**** DATASET EXCERPTS ****

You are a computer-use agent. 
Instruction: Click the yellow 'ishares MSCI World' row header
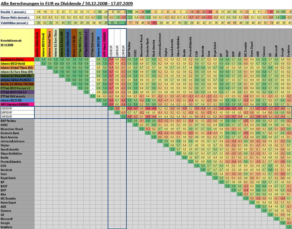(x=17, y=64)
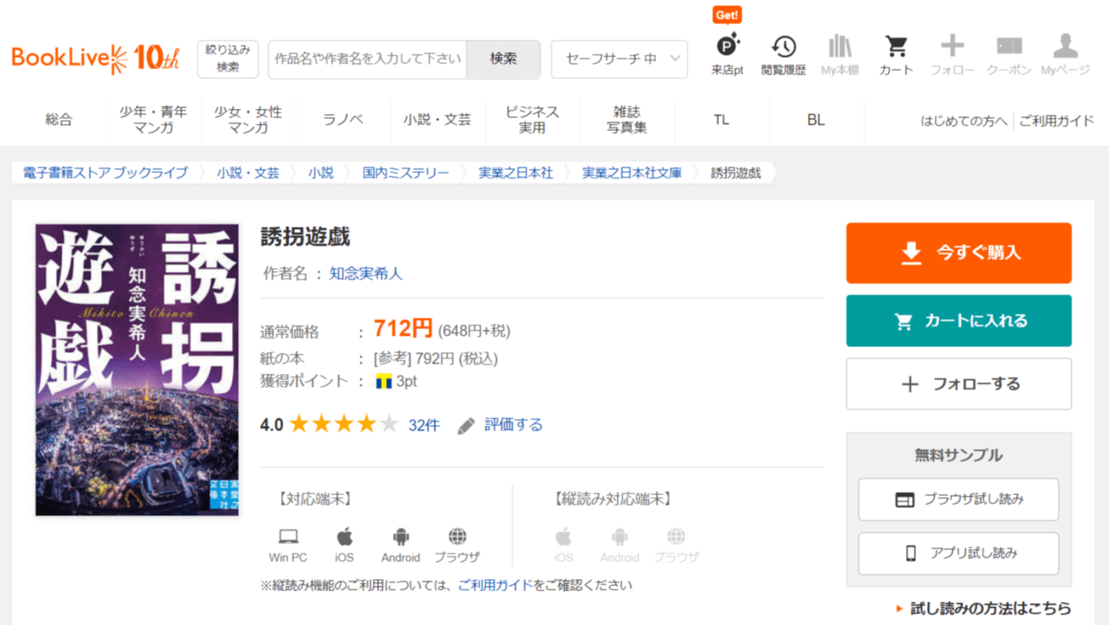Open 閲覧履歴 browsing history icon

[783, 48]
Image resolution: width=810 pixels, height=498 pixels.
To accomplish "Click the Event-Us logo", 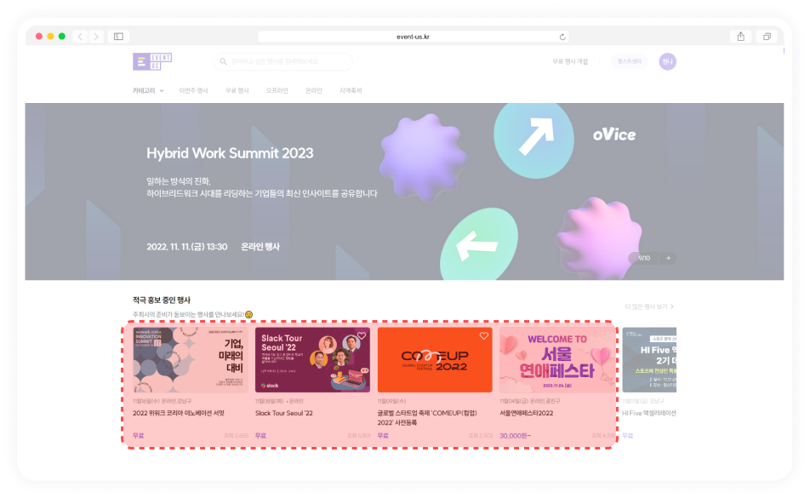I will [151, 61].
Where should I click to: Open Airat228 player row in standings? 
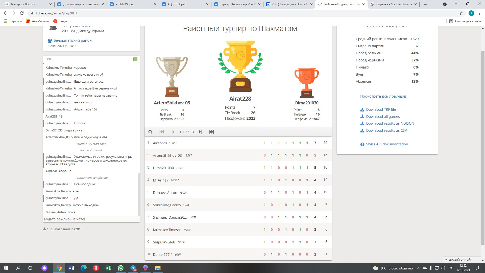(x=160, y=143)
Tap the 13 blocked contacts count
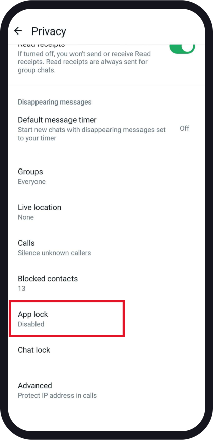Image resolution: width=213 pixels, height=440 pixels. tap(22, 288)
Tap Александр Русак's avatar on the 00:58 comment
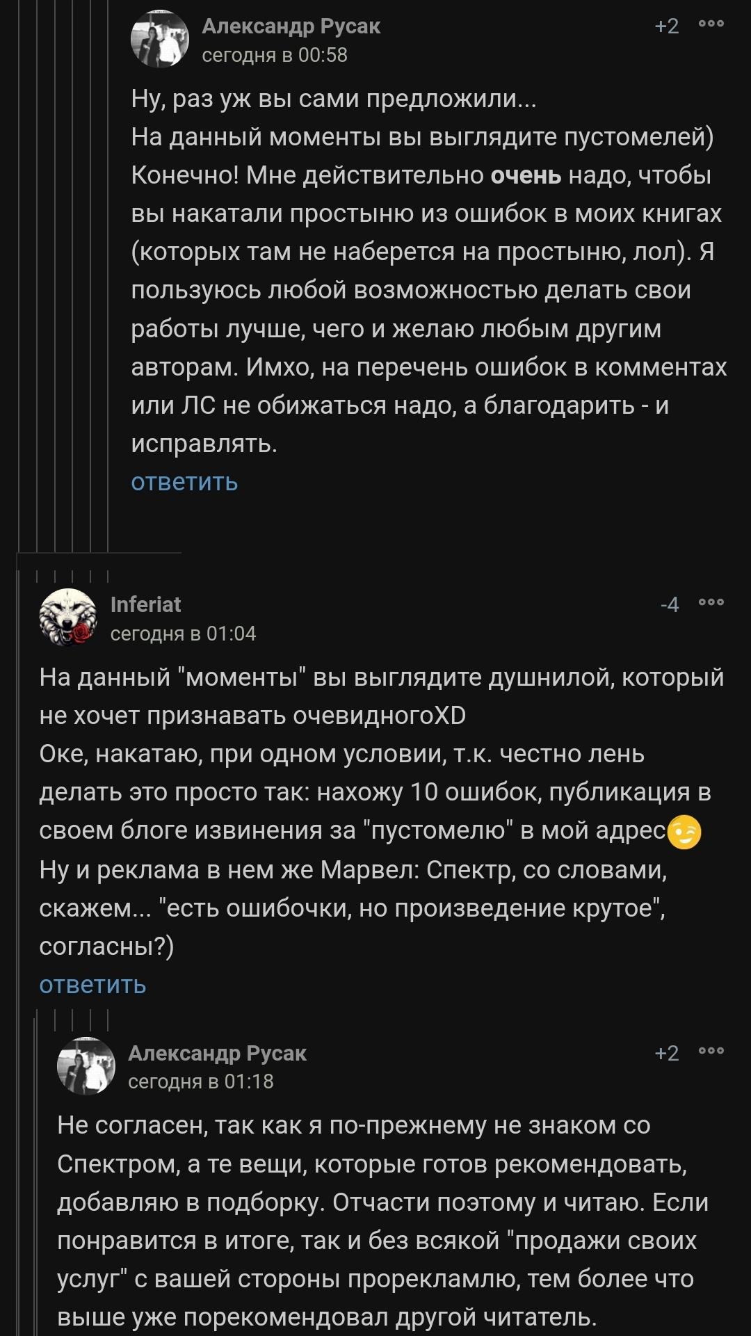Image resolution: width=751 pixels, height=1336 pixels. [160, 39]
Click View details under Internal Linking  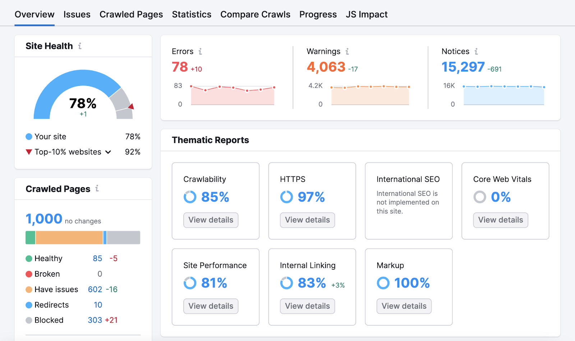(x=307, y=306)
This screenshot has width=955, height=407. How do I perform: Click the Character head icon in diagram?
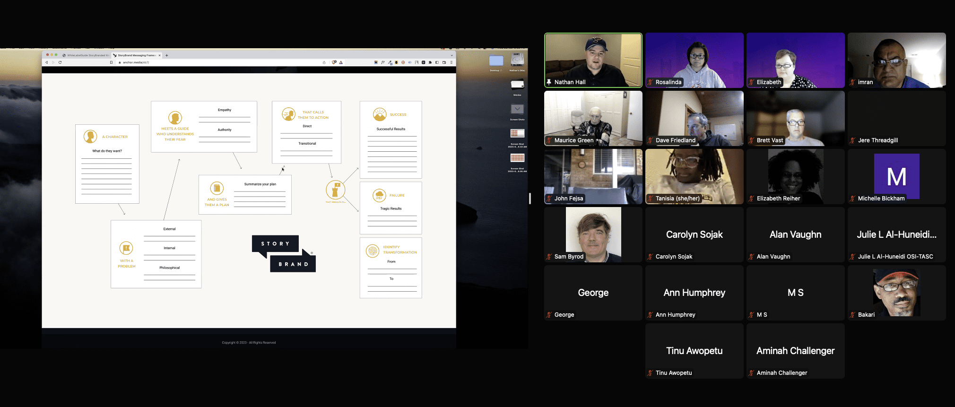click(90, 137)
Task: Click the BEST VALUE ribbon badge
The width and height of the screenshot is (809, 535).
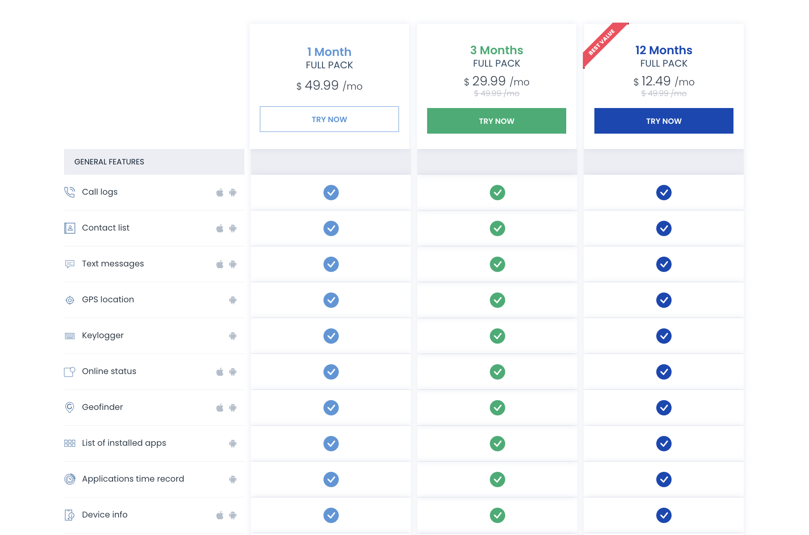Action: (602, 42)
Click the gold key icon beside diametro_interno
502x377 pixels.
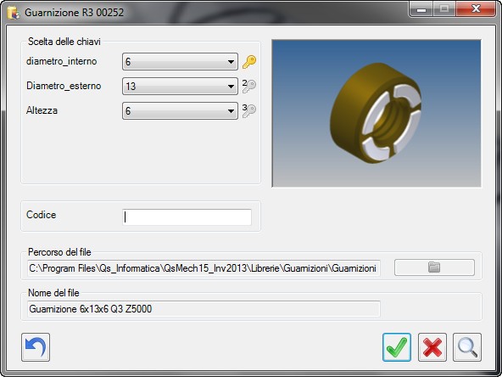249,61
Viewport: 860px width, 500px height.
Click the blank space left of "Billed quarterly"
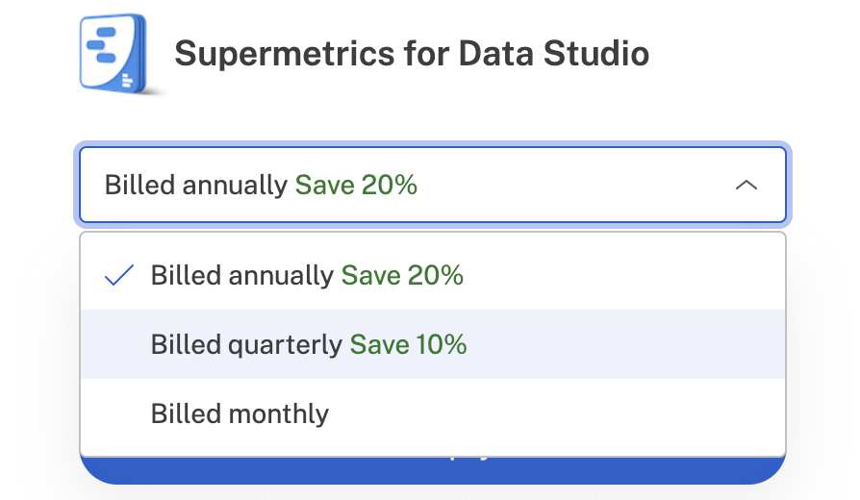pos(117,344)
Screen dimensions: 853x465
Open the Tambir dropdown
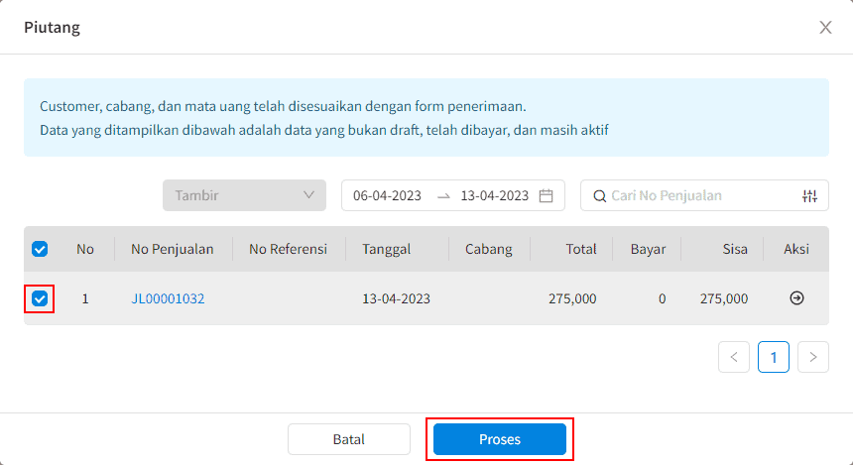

****

Starting at the line containing "Click the gold" and ending at the last line of the records, write those lines out again, requests included, shifting every coordinate in the answers by -50. Leave the pictures out.

> OUTPUT OF THE TASK
Click the gold key icon beside diametro_interno
502x377 pixels.
199,11
Viewport: 860px width, 500px height.
Click the blank space left of "Billed quarterly"
pos(67,294)
Screen dimensions: 853x465
Open the Tambir dropdown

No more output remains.